The meeting at McCoy Pavilion was organized by Save Ala Moana Park Hui. Members say the city hasn’t been listening to their voices during the planning process.
“I don’t want anything to be done with our beach,” said Waikiki resident Patricia Shields. “Ala Moana Beach Park is my beach, and it’s my hope that it belongs to all of us.”
One man found out the hard way that the plan for a one-acre children’s playground in the park isn’t as popular as one would think.
“The one thing that I think is really awesome in this EIS (environmental impact statement) is that playground idea,” said Samuel Wilder King II, who was holding a toddler.
“I think it’s absolutely amazing and its absolutely something that should be done in that way, because I think an amazing regional park."
At that point, he was drowned out by booing from the crowd.
“Really fascinating public meeting you have going on here guys, where people come and you boo them for expressing their opinion that disagrees with you,” he said.
“We in the Outdoor Circle think it’s a good idea, but just not here,” said Brian Bagnall, who spoke after Wilder. “We believe the right place for this world-class playground is next to the Children’s Discovery Center” in Kakaako.
His remarks drew cheers.
Other long-standing controversial changes include removing the makai side parking in order to widen the sidewalk into a so-called multi-use walkway.

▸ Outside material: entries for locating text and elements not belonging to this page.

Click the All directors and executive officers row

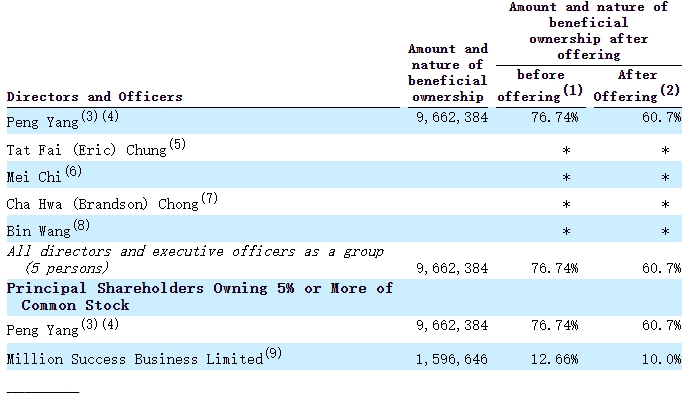coord(344,260)
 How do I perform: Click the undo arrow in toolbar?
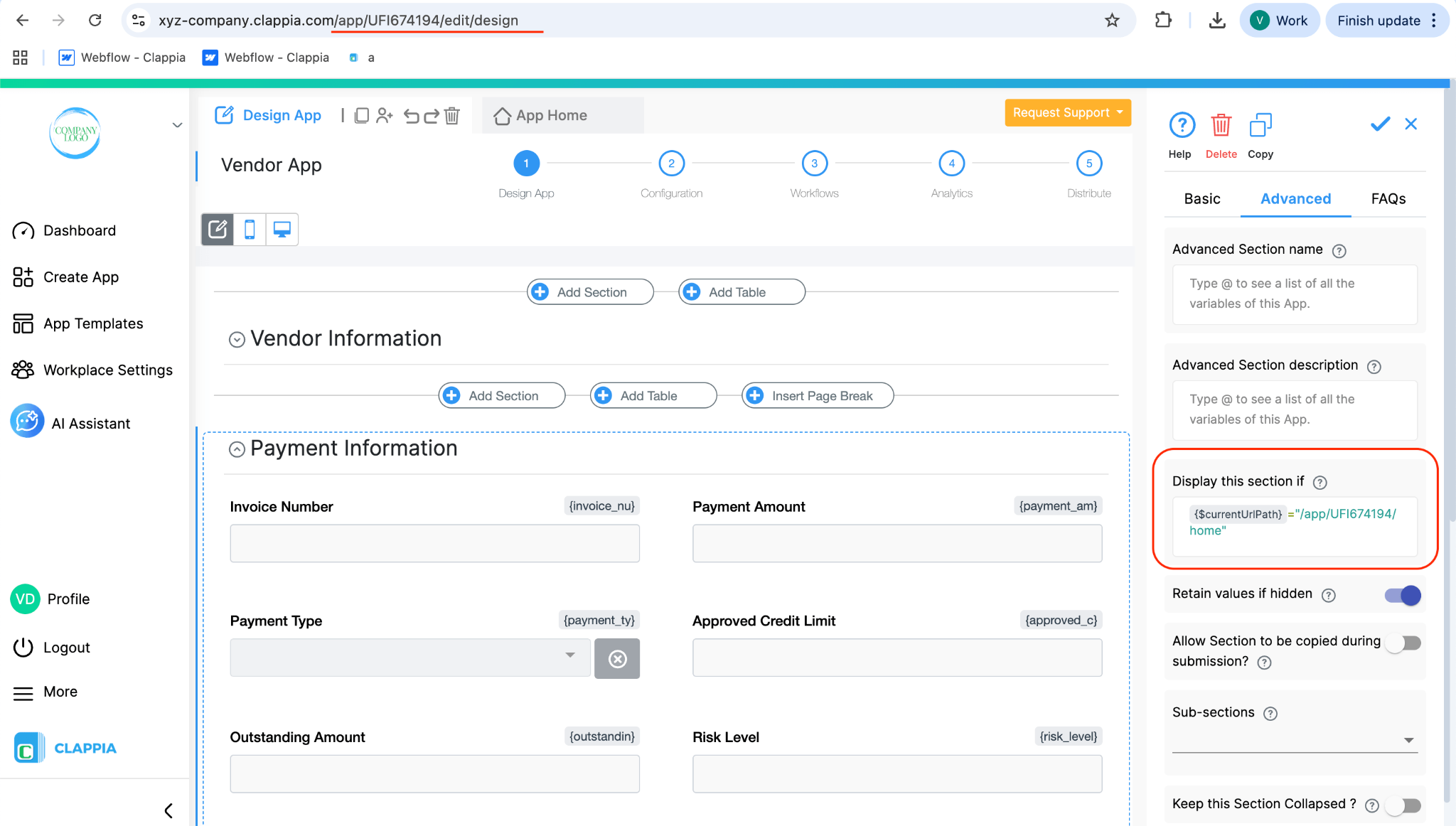pyautogui.click(x=411, y=116)
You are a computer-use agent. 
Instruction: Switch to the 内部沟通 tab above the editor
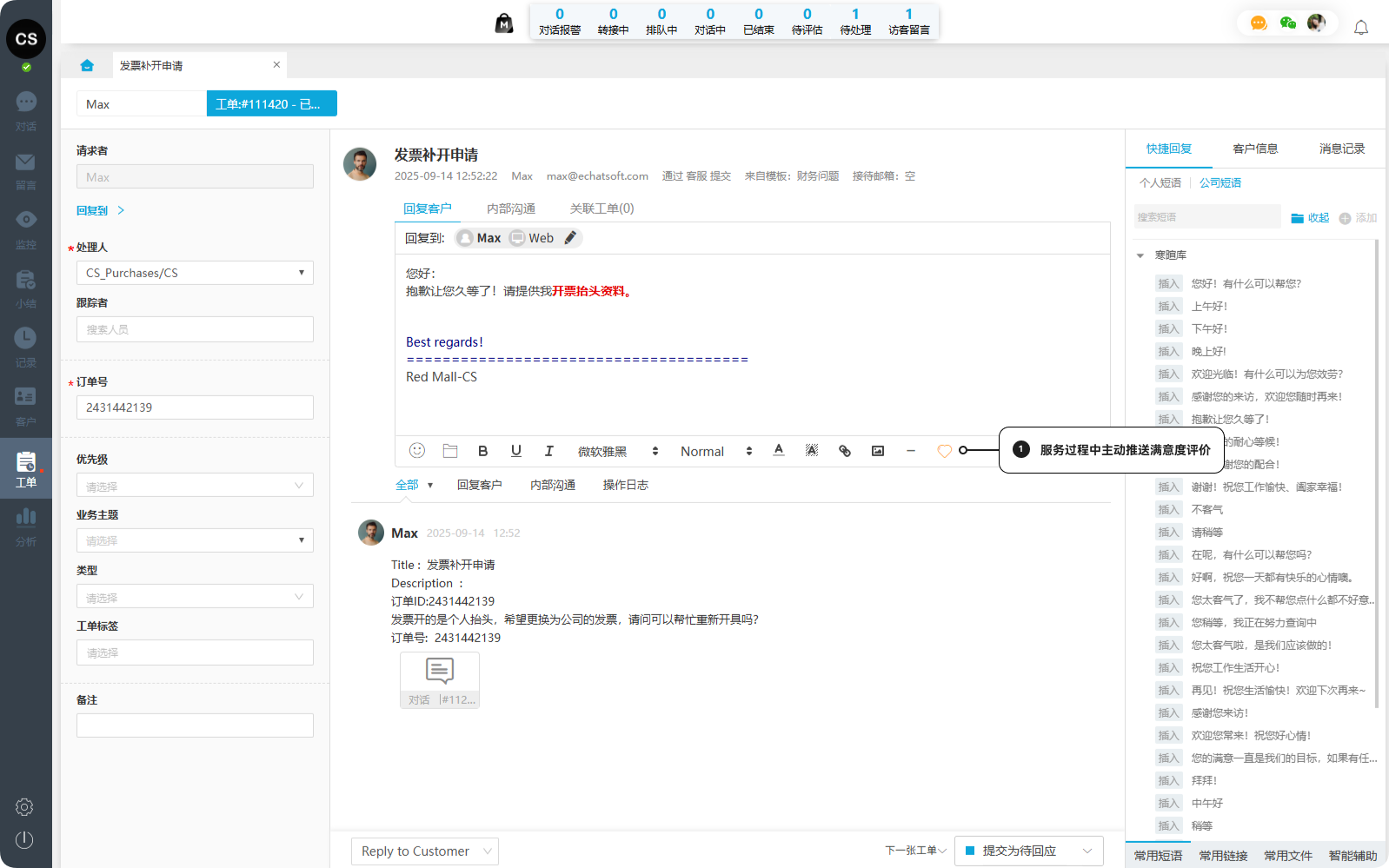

There’s also a dog park proposed near the Kakaako entrance.
Some believe the changes are proposed to cater to the residents of the high-rise condominiums that have sprung up across Ala Moana Boulevard.
“If you’re bringing in 20 new buildings along this corridor, then you don’t need to take our space. You need to create more spaces for these people,” said resident Salvatore Lanzilotti.
Mayor Kirk Caldwell was unable to attend the meeting. But at least one city official told the gathering that their voices could still be heard in the City Council.
“If there’s something the administration goes forward with that the council doesn’t agree with, they have the opportunity to stop it there,” said Robert Kroning, the city’s director of design and construction.
Kroning said before the meeting that the environmental impact statement process includes taking comments, but normally doesn’t involve public meetings.
However, "we were invited to this. So this isn’t something that we normally don’t necessarily do. But because of the request for us to come and talk we decided if the community wants it, then we’ll come out here and listen to what they have to say.”